Does “crowdsourcing” work for investing?

TechCrunch has a post up about Wikinvest, a kind of “crowdsourced” investment encyclopedia, and how it has added a pile of interesting data about certain sectors such as airlines and so on — including revenue per available seat mile and other fun stuff (and yes, if you invest in airlines, that stuff had better be interesting). Coincidentally enough, I was just looking at Wikinvest.com earlier today, because I spotted the name on the list of panelists at Paul Kedrosky’s Money:Tech conference.

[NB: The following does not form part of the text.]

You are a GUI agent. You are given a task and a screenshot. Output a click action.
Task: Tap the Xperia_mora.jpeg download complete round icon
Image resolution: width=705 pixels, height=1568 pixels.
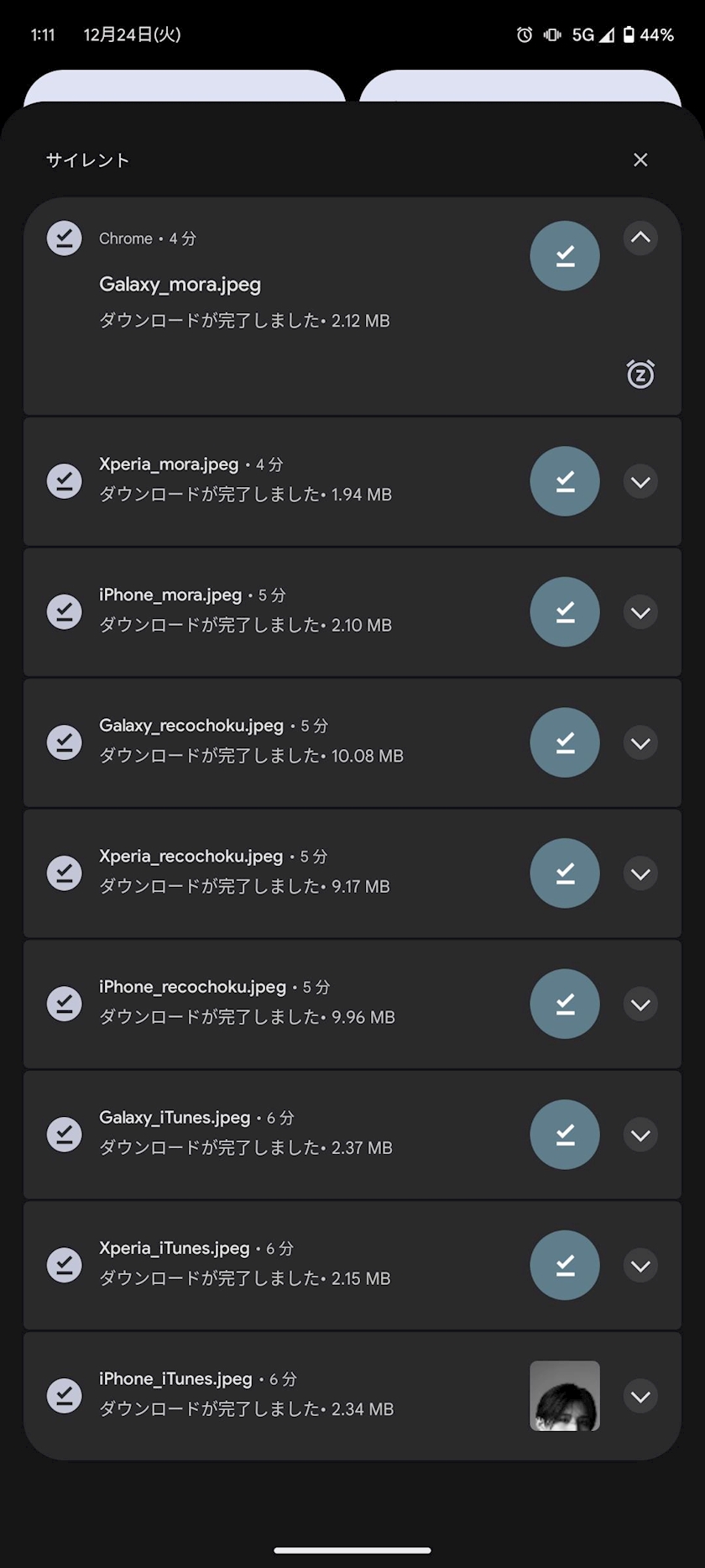(565, 481)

The first commenter on the TechCrunch post brings up one of the first things that jumped into my mind as well, namely: If investing consists of finding little-known metrics or tools or insights that you can use to spot trends or problem areas, how does it help you to have — or contribute to — a kind of encyclopedia that keeps track of all that kind of info? In other words, wouldn’t it make more sense to keep that kind of thing to yourself, rather than sharing it? If so, then you have to wonder who is going to be doing all the work of submitting stuff to Wikinvest.

In some ways, what Wikinvest seems to be trying to do is a little different than what Coinvestor.com or Cake Financial are doing. Like Motley Fool’s CAPS — which is quite well done, as far as investing-related social networks go — these sites capture your trading activity, your portfolio performance, etc. and let you talk about what you think about stocks. But Wikinvest requires you to actually help other investors by providing data that may or may be one of your special tools for assessing the worth of a particular sector, which is a whole different ball game.

That said, I like Wikinvest — it’s well designed, and I think it is a valuable effort. I’m just not sure how much of the data that gets contributed is going to be worthwhile. It almost seems like the more worthwhile it is, the less likely that someone will contribute it. On a somewhat related note, Michael Robertson — of Linspire.com and mp3tunes.com and dozens of other ventures too numerous to name — just launched a kind of encyclopedia for the VC business called Dealipedia.com.